» TASK INSTRUCTIONS
The entries below must be repeated exactly. None may be skipped.

» RECORDS FOR PROCESSING
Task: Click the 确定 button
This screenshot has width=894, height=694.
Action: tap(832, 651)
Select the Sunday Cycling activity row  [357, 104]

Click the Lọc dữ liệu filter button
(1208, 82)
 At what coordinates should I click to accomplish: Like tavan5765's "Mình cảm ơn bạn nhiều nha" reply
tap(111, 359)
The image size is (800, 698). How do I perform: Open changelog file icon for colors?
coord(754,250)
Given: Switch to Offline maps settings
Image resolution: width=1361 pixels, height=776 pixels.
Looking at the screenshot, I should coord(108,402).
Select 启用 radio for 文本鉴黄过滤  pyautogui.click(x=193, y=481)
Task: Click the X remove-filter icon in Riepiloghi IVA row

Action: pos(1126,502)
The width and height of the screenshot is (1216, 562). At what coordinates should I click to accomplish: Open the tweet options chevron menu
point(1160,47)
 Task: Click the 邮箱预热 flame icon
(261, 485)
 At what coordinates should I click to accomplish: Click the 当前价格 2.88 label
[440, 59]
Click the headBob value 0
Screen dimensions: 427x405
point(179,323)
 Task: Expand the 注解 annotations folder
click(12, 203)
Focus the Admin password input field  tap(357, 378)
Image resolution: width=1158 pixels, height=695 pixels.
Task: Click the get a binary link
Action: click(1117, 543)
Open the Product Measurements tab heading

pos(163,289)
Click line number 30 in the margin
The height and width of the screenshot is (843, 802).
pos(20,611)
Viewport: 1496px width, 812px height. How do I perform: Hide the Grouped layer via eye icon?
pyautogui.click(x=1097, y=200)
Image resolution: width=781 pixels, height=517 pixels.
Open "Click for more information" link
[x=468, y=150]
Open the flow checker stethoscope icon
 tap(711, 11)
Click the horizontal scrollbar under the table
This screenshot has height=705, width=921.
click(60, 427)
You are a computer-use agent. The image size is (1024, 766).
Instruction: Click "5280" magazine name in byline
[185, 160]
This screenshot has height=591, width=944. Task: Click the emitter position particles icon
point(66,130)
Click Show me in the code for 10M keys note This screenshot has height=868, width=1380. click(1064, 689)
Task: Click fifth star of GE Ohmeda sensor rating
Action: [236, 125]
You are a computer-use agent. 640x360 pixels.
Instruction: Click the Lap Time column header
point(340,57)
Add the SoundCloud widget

» EXERCISE OUTPUT
Task: Click the 确定 button
This screenshot has width=894, height=694.
Action: tap(832, 651)
Select the Sunday Cycling activity row  [357, 104]

Click the Lọc dữ liệu filter button
(1208, 82)
 At what coordinates should I click to accomplish: Like tavan5765's "Mình cảm ơn bạn nhiều nha" reply
tap(111, 359)
The image size is (800, 698). How do I perform: Open changelog file icon for colors?
coord(754,250)
Given: Switch to Offline maps settings
Image resolution: width=1361 pixels, height=776 pixels.
Looking at the screenshot, I should coord(108,402).
Select 启用 radio for 文本鉴黄过滤  pyautogui.click(x=193, y=481)
Task: Click the X remove-filter icon in Riepiloghi IVA row

Action: pos(1126,502)
The width and height of the screenshot is (1216, 562). At what coordinates should I click to accomplish: Open the tweet options chevron menu
point(1160,47)
 Task: Click the 邮箱预热 flame icon
(261, 485)
 At what coordinates should I click to accomplish: Click the 当前价格 2.88 label
[440, 59]
Click the headBob value 0
Screen dimensions: 427x405
point(179,323)
 Task: Expand the 注解 annotations folder
click(12, 203)
Focus the Admin password input field  tap(357, 378)
Image resolution: width=1158 pixels, height=695 pixels.
Task: Click the get a binary link
Action: click(1117, 543)
Open the Product Measurements tab heading

pos(163,289)
Click line number 30 in the margin
The height and width of the screenshot is (843, 802).
pos(20,611)
Viewport: 1496px width, 812px height. How do I perform: Hide the Grouped layer via eye icon?
pyautogui.click(x=1097, y=200)
Image resolution: width=781 pixels, height=517 pixels.
Open "Click for more information" link
[x=468, y=150]
Open the flow checker stethoscope icon
 tap(711, 11)
Click the horizontal scrollbar under the table
This screenshot has height=705, width=921.
click(60, 427)
You are a computer-use agent. The image size is (1024, 766).
Instruction: Click "5280" magazine name in byline
[185, 160]
This screenshot has height=591, width=944. Task: Click the emitter position particles icon
point(66,130)
Click Show me in the code for 10M keys note This screenshot has height=868, width=1380. click(1064, 689)
Task: Click fifth star of GE Ohmeda sensor rating
Action: [236, 125]
You are a computer-use agent. 640x360 pixels.
Instruction: Click the Lap Time column header
point(340,57)
Add the SoundCloud widget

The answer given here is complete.